Read-Write Separation

/* BAD: readers and writers sharing the same lock/variable */
atomic_fetch_add(&shared_counter, 1);  /* Every write invalidates ALL readers */

/* GOOD: Per-core counters with periodic aggregation */
__thread uint64_t local_counter;  /* Each core writes to its own TLS */
local_counter++;

/* Aggregate periodically */
uint64_t sum = 0;
for (int i = 0; i < ncores; i++)
    sum += core_counters[i];  /* Read-only, all in S state, no invalidation */

NUMA-Aware Thread Placement

/* For contended atomics, SPREAD across sockets */
/* 4 threads on cores 0, 1, 128, 129 is 51% faster than 0, 1, 2, 3 */

/* For read-mostly data, keep readers NEAR the data */
/* Use numactl --membind or mmap with MPOL_BIND */

/* For write-heavy data, keep writers on the SAME socket as memory */
/* Reduces cross-socket writebacks */

Lock Selection Decision Tree

Is it a single atomic operation? (increment, swap, CAS)
  → Use lock-free atomics (std::atomic, __sync builtins)

Is the critical section very short (<50 ns)?
  → Use atomic + retry loop, or ticket spinlock (not test-and-set)

Is contention low (<4 cores)?
  → pthread_mutex is fine

Is contention high (8+ cores)?
  → Redesign to eliminate contention:
    - Per-core data structures + merge
    - Read-copy-update (RCU)
    - Sharded locks
    → NEVER use a plain test-and-set spinlock

15. Conclusion

Cache coherence is the invisible tax on all multithreaded programming. The MESI protocol ensures correctness — every core sees a consistent view of memory — but the cost depends dramatically on what you’re sharing, how you’re sharing it, and where the sharing cores are located.

On Intel Granite Rapids with its 128-core mesh interconnect:

  • HT siblings share L1/L2 and pay almost nothing for coherence (18 ns roundtrip).
  • Same-socket cores communicate through the mesh at 188-278 ns depending on distance.
  • Cross-socket coherence over UPI costs 738-772 ns — nearly 4× same-socket.
  • Dirty writebacks (read/write after another core’s write) add 560 ns same-socket and 1,855 ns cross-socket.
  • Contended atomics serialize at the cache-line granularity, capping throughput at ~50 M ops/s regardless of how many cores compete.
  • Test-and-set spinlocks generate O(N²) coherence traffic and collapse to 2.4 M ops/s at 16 cores — 21× slower than atomics.

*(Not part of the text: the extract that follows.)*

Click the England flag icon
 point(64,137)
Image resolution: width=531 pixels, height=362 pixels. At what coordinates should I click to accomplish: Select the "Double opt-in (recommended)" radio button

The good news: coherence penalties are deterministic and measurable. Once you know the costs, you can engineer around them. Pad your data structures, use per-core accumulation, choose the right synchronization primitive, and think about NUMA placement. The hardware will reward you.


All measurements taken on Intel Xeon 6980P (Granite Rapids), 2 sockets × 128 cores, Ubuntu Linux, GCC 13 with -O2 -march=native. Benchmark source code available in the cache_coherence/ directory.